Yoga Poses To Practice Before Bed
There are a few particularly beneficial yoga poses for relaxation, winding down and restoration. Depending on what is keeping you up at night, some are more beneficial than others. For example, if you do tend to become anxious at night, breathing techniques and tension relieving poses can really help. Here are eight poses to try before bed. You can do all of them, or pick three or four each night.
But, before we get into the actual poses, it’s a great idea to relax and practice yogic breathing, or, ujjayi breath, beforehand, and you can then carry that through the poses. By slowing the breath, you can slow down your heart rate and draw focus away from racing thoughts in your mind.

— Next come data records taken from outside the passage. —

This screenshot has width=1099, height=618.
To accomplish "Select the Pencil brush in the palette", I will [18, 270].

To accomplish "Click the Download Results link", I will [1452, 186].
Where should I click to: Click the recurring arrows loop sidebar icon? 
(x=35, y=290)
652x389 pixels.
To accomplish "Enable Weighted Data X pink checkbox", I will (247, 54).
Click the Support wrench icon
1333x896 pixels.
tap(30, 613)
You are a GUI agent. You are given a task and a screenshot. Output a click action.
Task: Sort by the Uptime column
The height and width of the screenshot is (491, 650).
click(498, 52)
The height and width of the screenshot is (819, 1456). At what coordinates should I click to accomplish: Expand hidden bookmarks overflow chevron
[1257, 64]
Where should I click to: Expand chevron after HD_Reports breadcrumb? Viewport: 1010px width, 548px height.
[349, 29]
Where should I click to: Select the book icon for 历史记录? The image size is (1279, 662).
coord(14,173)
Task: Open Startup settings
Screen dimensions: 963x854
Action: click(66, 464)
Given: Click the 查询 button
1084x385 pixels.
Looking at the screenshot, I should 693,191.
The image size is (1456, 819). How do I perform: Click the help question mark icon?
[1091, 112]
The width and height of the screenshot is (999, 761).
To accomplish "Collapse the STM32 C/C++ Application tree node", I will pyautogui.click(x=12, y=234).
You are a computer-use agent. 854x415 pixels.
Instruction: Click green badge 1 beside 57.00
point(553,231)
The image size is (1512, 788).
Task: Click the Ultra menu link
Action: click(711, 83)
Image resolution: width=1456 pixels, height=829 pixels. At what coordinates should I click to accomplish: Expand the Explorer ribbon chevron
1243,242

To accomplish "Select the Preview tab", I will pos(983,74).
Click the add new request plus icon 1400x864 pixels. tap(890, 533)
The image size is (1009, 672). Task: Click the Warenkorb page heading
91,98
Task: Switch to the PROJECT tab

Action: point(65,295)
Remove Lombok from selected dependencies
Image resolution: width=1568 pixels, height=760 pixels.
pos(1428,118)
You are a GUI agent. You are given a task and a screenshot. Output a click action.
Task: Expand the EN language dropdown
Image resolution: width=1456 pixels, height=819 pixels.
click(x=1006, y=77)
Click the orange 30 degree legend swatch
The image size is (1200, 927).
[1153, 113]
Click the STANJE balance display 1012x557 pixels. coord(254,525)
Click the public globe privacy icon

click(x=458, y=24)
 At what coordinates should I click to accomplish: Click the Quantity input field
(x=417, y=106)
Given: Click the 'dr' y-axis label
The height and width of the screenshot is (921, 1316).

Next, move into this restful, comforting, restorative asana. Child’s pose is designed to ease the mind and evoke a feeling of relaxation. It is a soothing posture that gently stretches the back while helping to calm feelings of stress and anxiety. Start by kneeling on the floor with your knees hip-distance apart. The tops of your feet should be touching the floor, rather than the toes or balls of your feet. Take a long inhale and then, as you exhale, slowly lay your torso down on top of your thighs, stretching your arms out in front of you. Place the palms of your hands down and relax, allowing your hips and buttocks to rest as close to your heels and the ground as possible. Your forehead should be touching the ground, or you can use rest your head on pillow if it doesn’t quite reach. Close your eyes and relax for about 10 to 15 long, slow breaths, releasing tension and stress with every exhale.
This pose has a number of benefits, as well as releasing tension, including increasing flexibility around the hips and groin, especially if you have tight hips. Tension and stress is often stored around the hip area, so any work you do to stretch and release that area helps melt that stress away. Start by sitting up straight with your legs out in front of you. Fold your knees out to open your hips and place the soles of your feet together so that you’re making a diamond shape with your legs. Bring your heels in as close to your groin as you can without arching your back. Take hold of your ankles, or your feet and start to gently and slowly flap your knees up and down like a butterfly to help release any tension you might be holding. You can also sway from side-to-side, gently pressing your elbows into your inner thighs. If you can, move your chest towards the ground, leading with your heart, to get a deeper stretch around your hips. If you are particularly flexible, you can also walk your hands out in front of you and rest your forehead and chest on the mat, but don’t force this – it will come with time and practice!